»»

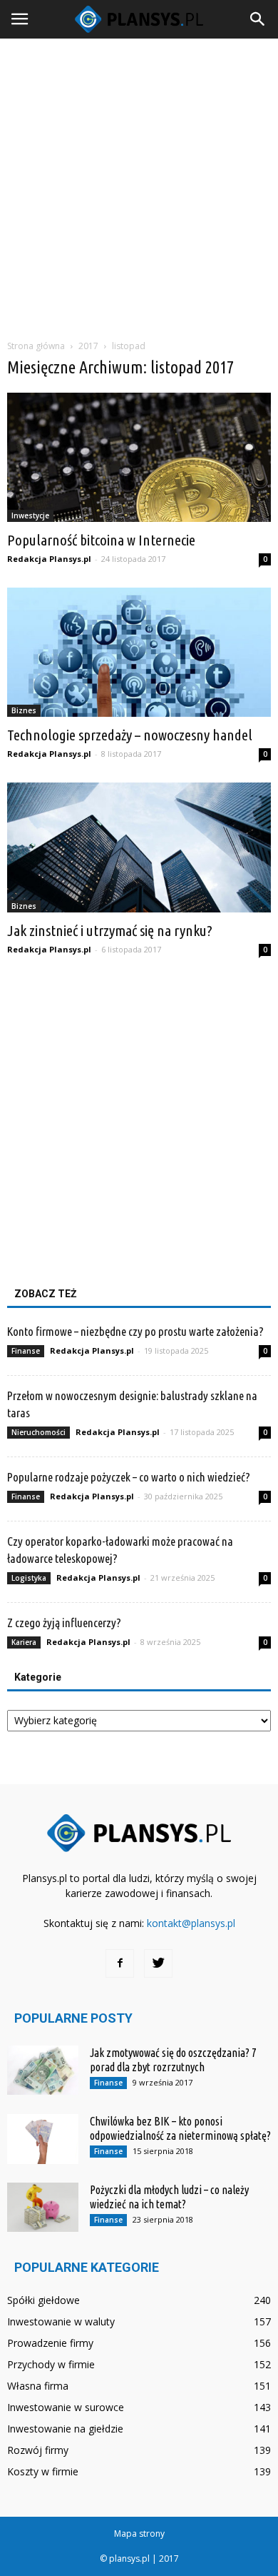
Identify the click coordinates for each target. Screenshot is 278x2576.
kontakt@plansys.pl (191, 1923)
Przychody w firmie (51, 2364)
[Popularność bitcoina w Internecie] (139, 457)
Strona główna (36, 346)
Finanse (25, 1351)
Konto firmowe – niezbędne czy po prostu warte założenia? (135, 1331)
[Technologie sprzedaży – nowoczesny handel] (139, 652)
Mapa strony (139, 2533)
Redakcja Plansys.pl (49, 558)
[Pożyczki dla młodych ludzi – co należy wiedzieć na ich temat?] (42, 2207)
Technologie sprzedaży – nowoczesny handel (129, 734)
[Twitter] (158, 1963)
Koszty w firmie (42, 2471)
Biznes (23, 710)
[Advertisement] (139, 185)
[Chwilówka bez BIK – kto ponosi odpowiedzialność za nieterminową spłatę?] (42, 2139)
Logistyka (28, 1578)
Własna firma (37, 2386)
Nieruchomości (38, 1432)
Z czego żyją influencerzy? (64, 1622)
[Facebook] (119, 1963)
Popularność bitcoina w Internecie (101, 539)
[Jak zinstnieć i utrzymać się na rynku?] (139, 847)
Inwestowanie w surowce (65, 2407)
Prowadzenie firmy (50, 2343)
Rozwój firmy (37, 2450)
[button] (258, 19)
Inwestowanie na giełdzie (65, 2428)
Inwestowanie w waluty (61, 2321)
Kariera (23, 1642)
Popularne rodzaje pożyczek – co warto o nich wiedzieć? (128, 1477)
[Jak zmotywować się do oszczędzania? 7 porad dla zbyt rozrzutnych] (42, 2070)
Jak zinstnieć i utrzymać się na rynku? (109, 930)
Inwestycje (30, 515)
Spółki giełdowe (43, 2300)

««

Problem to solve:
Keeping both end lines, retype exactly the lines from the first line of the material through the line that contains "[Jak zmotywować się", but not the pictures.

Solution:
Identify the click coordinates for each target. Screenshot is 278x2576.
kontakt@plansys.pl (191, 1923)
Przychody w firmie (51, 2364)
[Popularność bitcoina w Internecie] (139, 457)
Strona główna (36, 346)
Finanse (25, 1351)
Konto firmowe – niezbędne czy po prostu warte założenia? (135, 1331)
[Technologie sprzedaży – nowoczesny handel] (139, 652)
Mapa strony (139, 2533)
Redakcja Plansys.pl (49, 558)
[Pożyczki dla młodych ludzi – co należy wiedzieć na ich temat?] (42, 2207)
Technologie sprzedaży – nowoczesny handel (129, 734)
[Twitter] (158, 1963)
Koszty w firmie (42, 2471)
Biznes (23, 710)
[Advertisement] (139, 185)
[Chwilówka bez BIK – kto ponosi odpowiedzialność za nieterminową spłatę?] (42, 2139)
Logistyka (28, 1578)
Własna firma (37, 2386)
Nieruchomości (38, 1432)
Z czego żyją influencerzy? (64, 1622)
[Facebook] (119, 1963)
Popularność bitcoina w Internecie (101, 539)
[Jak zinstnieć i utrzymać się na rynku?] (139, 847)
Inwestowanie w surowce (65, 2407)
Prowadzenie firmy (50, 2343)
Rozwój firmy (37, 2450)
[button] (258, 19)
Inwestowanie na giełdzie (65, 2428)
Inwestowanie w waluty (61, 2321)
Kariera (23, 1642)
Popularne rodzaje pożyczek – co warto o nich wiedzieć? (128, 1477)
[Jak zmotywować się do oszczędzania? 7 porad dla zbyt rozrzutnych] (42, 2070)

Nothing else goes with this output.